Collectors and buyers of handmade Indian craft need a way to verify the authenticity, quality, and story behind a piece — because without that trust layer, high-intent buyers disengage and skilled makers can't command the value their work deserves.
problem statement
process overview
Racanā was designed following the Design Thinking framework, applying Google UX methodology— starting from understanding the people this platform needed to serve, before touching a single screen.

research + Insights
Without direct user interviews at this stage, I grounded the design in secondary research across the handmade ecommerce landscape — studying platforms like Etsy, Amazon Handmade, and India-specific players like Jaypore and Tjori to understand where the experience breaks down.
Three patterns emerged consistently:

These weren't abstract market problems. They belonged to specific people. So before designing anything, I needed to know exactly who.
user personas
/ from pattern to person
Every insight from the research mapped onto a real type of user. I built two personas to make sure the design never lost sight of who it was actually for.
Natasha Menon, 32, Senior Product Manager, Mumbai represents the discerning buyer. She shops with intent, researches before purchasing, and expects the same visual and functional polish from an art marketplace that she gets from any well-designed consumer product. Her pain point with existing platforms is the gap between what something looks like in a thumbnail and what it actually is as an object. For Natasha, trust is built through detail, and detail has to be designed in.

Arjun Sharma, 38, Full-time Ceramicist, Jaipur represents the maker. He operates a high-skill, low-volume practice and needs tools that reflect that reality. His concerns are practical: conveying texture and scale accurately, managing fragile logistics, and maintaining the perception of quality that his work deserves. For Arjun, the platform needs to feel like a gallery, not a warehouse.
Every feature in the product can be traced back to one of these two people. The personas kept the design honest.
how might we


B-UX/ the buyer flow
Standard e-commerce moves from discovery straight to purchase. For handmade art, that skips the most important step: understanding what you're actually buying.
I introduced a Provenance and Transparency Panel between the product detail page and the purchase decision — deliberately placed so that by the time Natasha is ready to commit, she's already read the story, understood the materials, and seen the artist's practice documented. The value gap is closed before she has to decide.
user flows

S-UX/ the seller flow
Arjun's biggest operational risk is what happens after a sale. Handmade ceramics are fragile and frequently mishandled in standard courier systems. One shipping dispute can damage both the transaction and the brand.
Rather than leaving packaging to individual judgment, I built a mandatory Fragility and Packaging Check into the listing tool itself — Arjun classifies fragility, confirms compliance with Racanā's standards, and only then can a listing go live. Quality control built into the workflow, not enforced after the fact.
sitemap
Filters by Style, Medium, and Subject get Natasha to work she'll actually want. Every path converges on the Product Detail Page, where artist provenance takes centre stage. The cart and checkout was kept deliberately lean — by the time a user reaches it, trust has already been established upstream.
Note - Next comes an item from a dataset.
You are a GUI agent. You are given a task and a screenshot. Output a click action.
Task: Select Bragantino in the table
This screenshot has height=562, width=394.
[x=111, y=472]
Less about laying out screens, more about pressure-testing logic before committing to visual decisions. The core question: does the journey from discovering a piece to understanding its maker feel genuinely effortless? The visual design came after that foundation was solid.
wire-framing






product design
what i'd do next
Racanā is a concept project, and the honest next step is validation. Here's what I'd test and measure:
Metrics I'd track:
— Add-to-cart → purchase conversion rate
— Time spent on Provenance Panel
— Seller listing completion rate
— Return rate (a trust signal if low)
Usability testing priorities:
The Provenance Panel - does it actually close the trust gap for buyers, or does it create friction in the purchase flow? I'd run moderated sessions with buyers matching Natasha's profile to find out.
The Fragility & Packaging Check in the seller flow - sellers need to complete this before listing goes live. I'd test whether this feels like quality control or bureaucracy.